Cooking Oils 101
Before choosing cooking oils there are various things to consider including smoke point, taste, and health
When choosing an oil for cooking, it's important to know its “high smoking point", which is the culinary description for the temperature an oil can be heated before it discolors and smokes, both indications of decomposition of the oil and signs that it could create carcinogenic or harmful compounds in your body. You always want to avoid heating oil until it smokes.
Oils with a high smoking point are those that can reach above 400°F. Oils with a greater proportion of monounsaturated and saturated fats are better for high heat cooking. Oils with high polyunsaturated fat content are not suited for high heat cooking as they are susceptible to oxidation; which breaks down the good qualities of the oil and can create harmful compounds.
Examples of oils with high smoking points include: avocado oil (the highest at 520°F), soybean oil (450-495°F), refined safflower oil (450°F), palm oil (446 °F), and refined peanut oil, regular and high oleic sunflower oils (450°F). Rice bran oil, popular in Japanese restaurants, is similar in composition to soybean and peanut oils.
Grapeseed, cottonseed, virgin olive oil, and almond oil have smoking points from 420 to 440°F. Although using extra virgin olive oil (370°F) is not recommended for high heat cooking. Canola oil (rapeseed) has a smoking point of 400°F. Corn oil is popular and inexpensive with a relatively high smoking point (450°F), yet it frequently smokes at lower-than-expected temperatures, so use caution if cooking with corn oil.
Another great oil for cooking is unrefined virgin coconut oil (solid at room temp) (350 °F), which imparts a faint coconut flavor but boasts many health promoting properties. Sesame oil (unrefined 350°F, refined 450°F) are also great for cooking Asian inspired dishes; unrefined sesame oil is also great to add after cooking for wonderful flavor. For dressing a salad, extra virgin olive oil, unrefined flax oil (225°F), avocado, pecan and walnut oil are great choices.
The second criteria to consider when choosing oil for cooking is how does the oil taste and how will it affect the taste of the food. This is purely subjective and personal although most professional chefs have their preferences.
Best for Health?
There is no such thing as the perfect oil, but some are certainly better than others. The proportions of each type of fats is important and opting for those with poly or monounsaturated fats are always the better choices. As for cholesterol, all plant-based oils are naturally cholesterol-free, only animal oils and fats contain cholesterol.
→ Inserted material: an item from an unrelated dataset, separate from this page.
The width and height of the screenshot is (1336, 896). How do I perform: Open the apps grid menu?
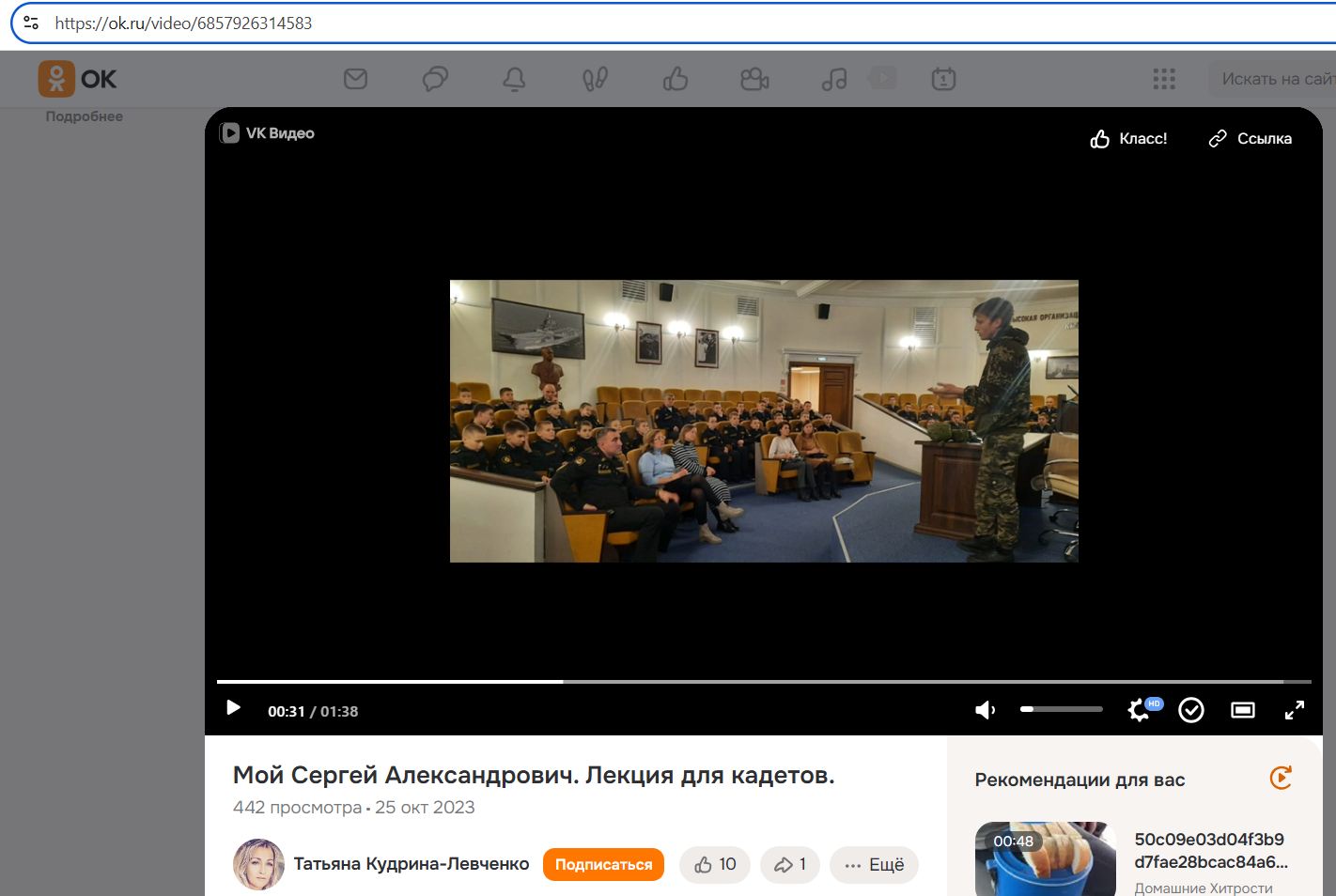[1164, 80]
All oils are 100 percent fat and all are high in calories: approximately 120 calories per tablespoon. For sautéing, (pasture raised) butter or olive oil or a combination of the two, are great on the palate and easy on the diet when used judiciously. To be even more cautious, use manual spray bottles of oil to better control the quantity of oils used for cooking.
Storage: Refined oils high in monounsaturated fats can keep their flavor and consistency for a year if kept in the refrigerator. Those high in polyunsaturated should last about six months under refrigeration. Extra virgin and virgin oils can keep their freshness for about a year and do not need refrigeration. Nut oils become rancid quickly; always refrigerate after opening. For most other oils, storage in a cool dark cupboard, away from oven and stove, should suffice. Although the temptation is great to re-use fats and oils, especially the more expensive ones, it's more healthful to use them once and discard any residue.